As you all know, that’s just what happened - from just shy of $800 to the mid $400s. The reason I don’t make all that much money out of that is the economics were inevitable but the timing was viciously hard to call.
The Free Cash Problem
It tells you something about economists that this is what it’s called.
Both history and game theory tell us that cash piles will inevitably be squandered, often doing more harm than good. But if the Powerpoints that senior people at your firm confuse with actually managing are saying “We can do more with less”, you’ll be rightly sceptical of the idea that more money will make you less efficient.
Imagine for a second that Apple is the best tech firm on the planet. Certainly that is what some people tell me. Why would you think that is good for the share price ?
It’s no secret that fondleslabs are selling well and by the time you read this the wrist Jobs may be on offer.
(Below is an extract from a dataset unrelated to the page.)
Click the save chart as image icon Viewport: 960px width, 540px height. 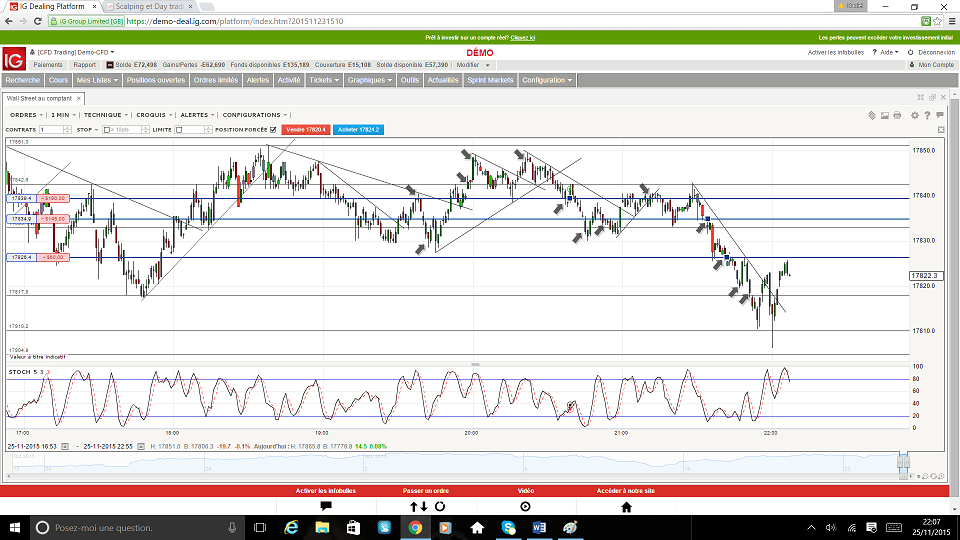click(x=884, y=115)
Shares only outperform the market if there’s good news, not olds. The share price reflects the expectations of future earnings and so being the best is not good enough when you come to deal with the dangers of success.
Money is a harsh Mistress
As an IT pro you have to make hard decisions like getting a new UPS that is actually uninterruptible this time, or an extra server to cope with traffic. I don’t know what’s better for you and I doubt you do either, at least not with 100 per cent accuracy, but you will try to make the best call and unless you work for Capita I have confidence that you will usually be right.
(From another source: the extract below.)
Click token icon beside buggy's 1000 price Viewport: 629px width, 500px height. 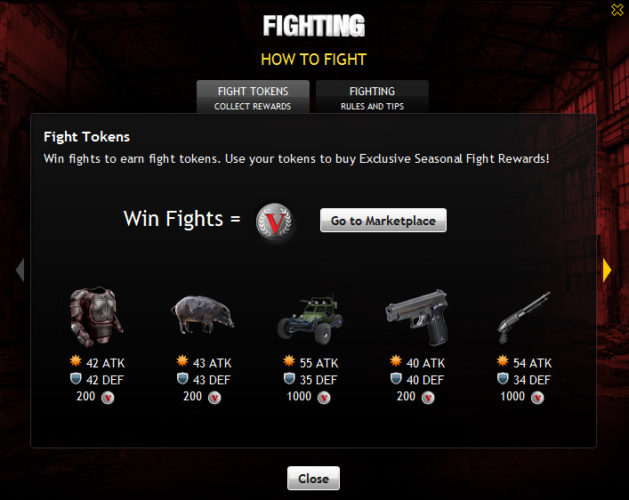tap(324, 398)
You can put all your options into an ordered list with paying the power bill at the top and buying me beer at the bottom. Once you get past the things you must do else the business stops, you get into a mix of what you need to do and what you’d like to do.
We’re alone here, so you can be honest with me. That huge Apple monitor you have doesn’t really up your productivity does it? This is captured in the most openly cynical academic subject, “Agency Theory”, AKA the difference between what you pay people to do and what they actually do in response to their incentives.
So as you move down the ordered list you inevitably get less bang for your buck as necessary spending evolves into good spending into nice to haves and ultimately “we’ve got to spend X by the end of the year else our budget will be cut next year.”
You could act for the good of the firm by saying “we don’t need more cash”. But in 30 years of IT I have never seen this happen. Have you?
The inevitable fact is that giving you more and more money compels you to make worse decisions and this is the important bit. No matter how good you are at deciding, more money makes your decisions dumber.
Freed of the discipline of paying urgent bills, you don’t just pocket the spare cash (usually), but it’s easier in your own mind to justify things that are sort-of useful like those really cool biometric eye scanners for the comms room or an off-site team meeting in a nice hotel with spa and reassuringly expensive bar.
This effect scales all the way to the event horizon. Exactly why does Apple or Oracle need a high status HQ building? Yes you get better staff if the working conditions are nice, but ultimately you look out of your office window, so the beauteous HQ is for the benefit of others.
Of course Apple has so much cash that a few hundred megabucks on offices won’t come close to breaking them, but a few hundred meg here, a few there and pretty soon you’re talking about real money.
Managing the Cash Pile
You probably know that the Macintosh was named after the kind of Apple, not the coat, so it follows that the hedge fund that handles a large chunk of Apple's cash is called Braeburn. Nor should it really surprise you that its performance relative to the market is rather less than stellar. As any Quant will tell you, the only consistent performance of fund managers is under-performance, a fact borne out by a lot of research as well as personal experience.
Until it peaked, the share price of Apple meant that almost any other investment would have a lower return so cash actually acts as a drag. So unless you believe that Apple has an unlimited number of high return investments the return as a percentage of the assets must go down as the cash pile increases.
Of course you can get more investment returns by taking on more risk. For instance at the start of the year those nice safe banks in Cyprus were offering good returns, however just like in Iceland that did not turn out well and that's before we enter the choppy waters of Madoff-scale scams which conned high end professionals as well as ordinary decent folk.